「第76回カンヌ国際映画祭」で「クィア・パルム賞」を受賞した『怪物』の是枝裕和監督(左から2人目)
フランスで開催中の「第76回カンヌ国際映画祭」で、現地時間27日午後8時半(日本時間:28日午前3時半)から開催される主要部門の授賞式に先立ち、是枝裕和監督の『怪物』が、独立賞の1つで、LGBTやクィアを扱った映画に与えられる「クィア・パルム賞」を受賞した。日本映画としては初の受賞となった。
「クィア・パルム賞」は、2010年に創設され、「第63回カンヌ国際映画祭」から授与されている。公式部門とは別に独立した審査員が組織され、映画監督や俳優、ジャーナリストや大学教授、各国のクィア映画祭のプロデューサーなど、毎年5~8人が審査員を務める。カンヌ国際映画祭のコンペティション部門、国際批評家週間、監督週間、ある視点部門に出品されたすべての作品が対象となる。
今回の審査員長ジョン・キャメロン・ミッチェル(『ヘドウィグ・アンド・アングリー・インチ』『パーティで女の子に話しかけるには』等の監督)は、「私たち審査員は、10日間で12本の映画を観ました。1本を選ぶのは大変な作業でしたが、ある作品が満場一致で選ばれました。その物語の中心にいるのは、ほかの子どもたちと同じように振る舞うことができず、またそうしようともしない、とても繊細で、驚くほど強い2人の少年です。
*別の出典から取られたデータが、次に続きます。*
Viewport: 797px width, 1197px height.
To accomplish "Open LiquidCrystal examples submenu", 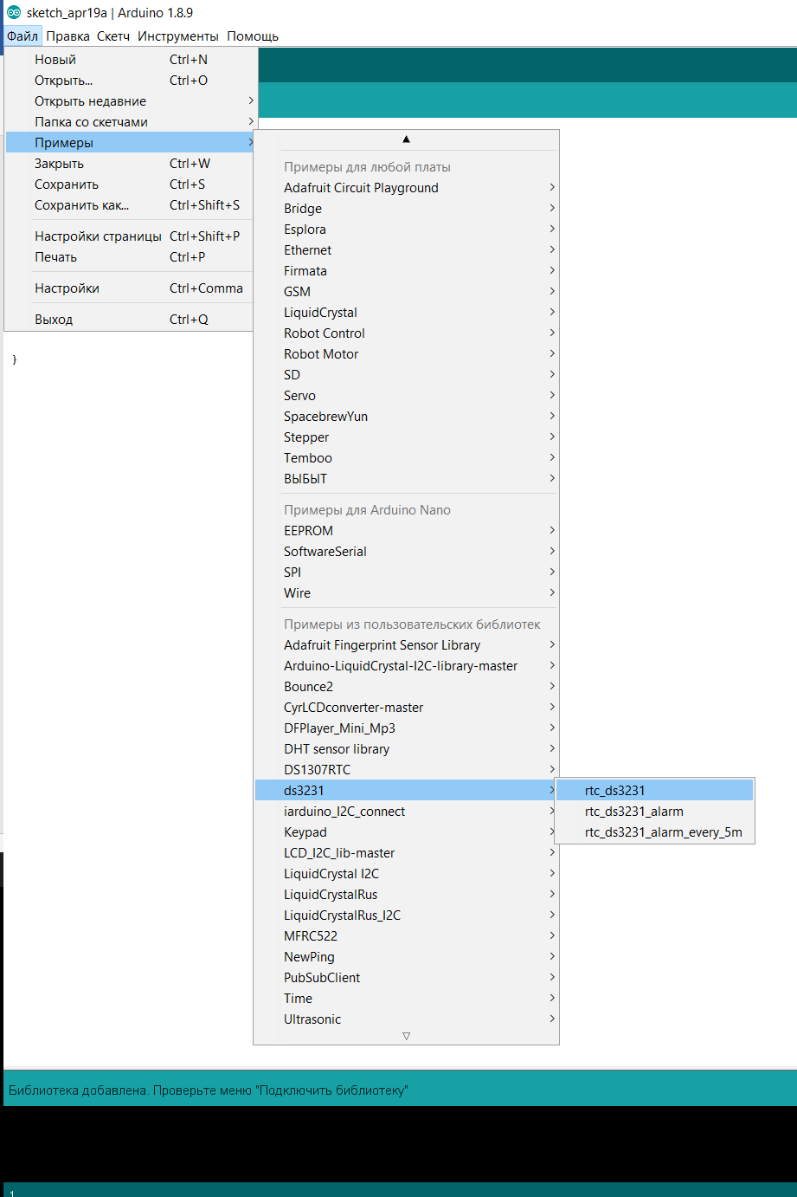I will [x=406, y=313].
世間の期待に適合できない2人の少年が織りなす、この美しく構成された物語は、クィアの人々、なじむことができない人々、あるいは世界に拒まれている全ての人々に力強い慰めを与え、そしてこの映画は命を救うことになるでしょう。登場人物のあらゆる面を、繊細な詩、深い思いやり、そして見事な技術で表現した是枝裕和監督の『怪物』に、私たち審査員は満場一致でクィア・パルム賞を授与します」と、選定理由を述べた。
それを受け、是枝監督は「ありがとうございます」と、感謝の気持ちを表した後、「(ジョン・キャメロン・ミッチェルさんが)お話してくださった映画の紹介の中に、この映画を通して僕が描きたかったことが全て語られていて、ここで僕が何か言葉を重ねることは何も必要ないような気がしています」と、映画が“届いた”という実感に感激。
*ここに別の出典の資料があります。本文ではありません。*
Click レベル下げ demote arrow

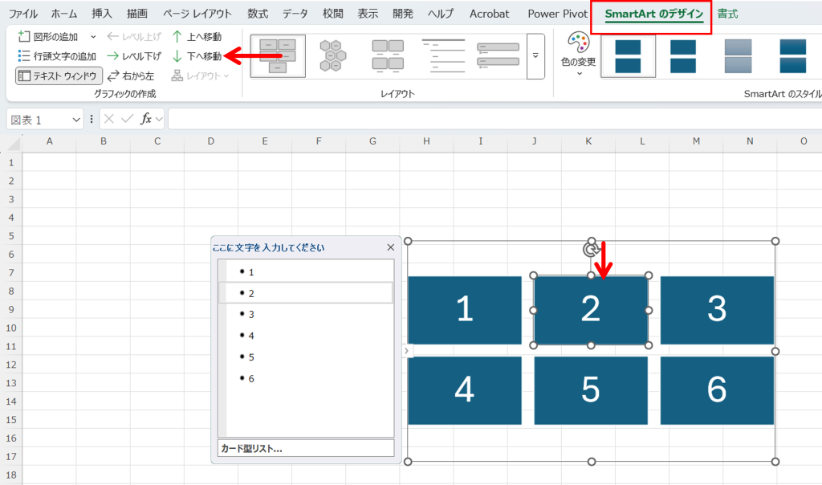113,56
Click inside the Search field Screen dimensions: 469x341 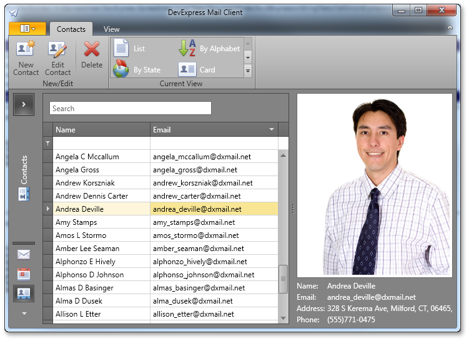[x=131, y=109]
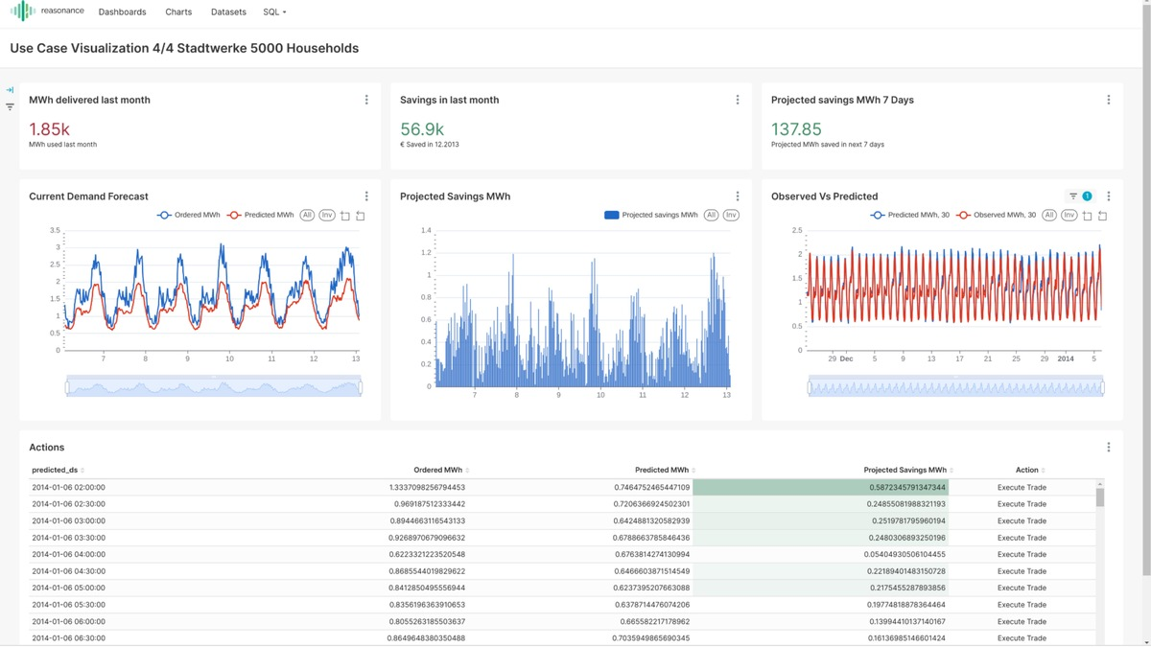
Task: Expand the collapsed filter sidebar arrow
Action: [x=10, y=90]
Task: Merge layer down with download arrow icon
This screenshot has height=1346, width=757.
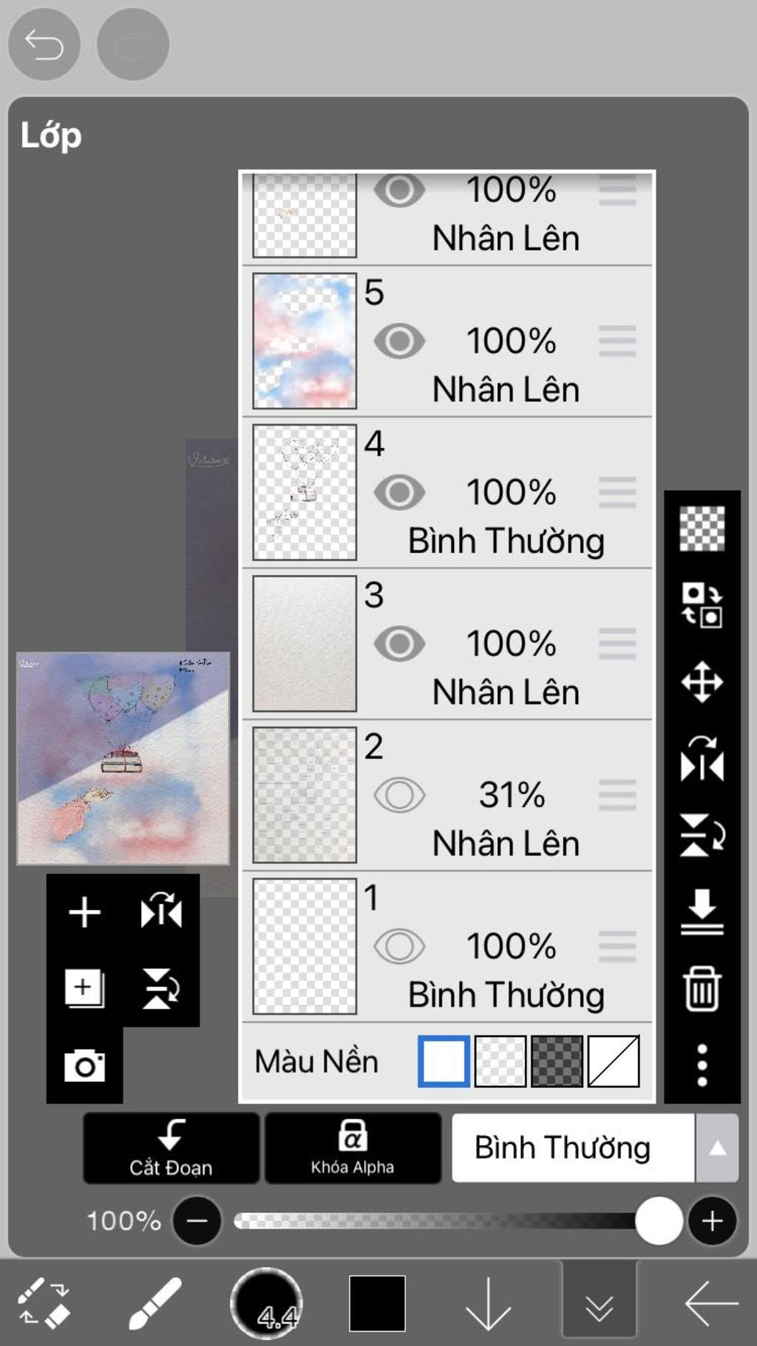Action: [x=702, y=911]
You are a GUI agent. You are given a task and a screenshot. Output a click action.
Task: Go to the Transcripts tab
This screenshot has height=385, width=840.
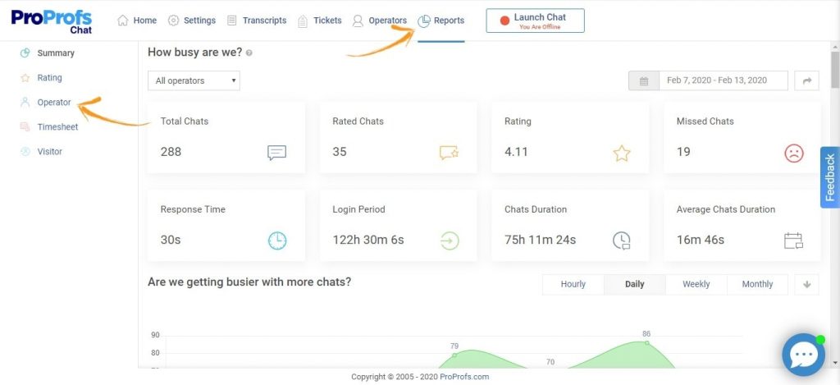coord(257,21)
続けて、「僕がこの映画のプロットを手にしたのは4年半ほど前なのですけども、その瞬間からこの主人公2人の少年が抱えている葛藤とどういう風に、それを演じる少年と同じように作り手であるプロデューサー、監督、脚本家がその葛藤と向き合うべきなのか、どうしたら向き合えるのかをとてもとても時間をかけてやってきました。映画がすべてを語っていると思うので、監督がここで何かをいうのは、おまけのような、いらない蛇足なのですが本当に、この映画を愛していただいて感謝いたします。ありがとうございました」と、語った。
映画『怪物』は、大きな湖のある郊外の町の小学校で起きた出来事をめぐり、息子を愛するシングルマザー(安藤サクラ)、生徒思いの学校教師(永山瑛太)、そして無邪気な子どもたち(黒川想矢、柊木陽太)の食い違う主張が、次第に社会やメディアを巻き込み、大事になっていく。日本では6月2日より全国公開。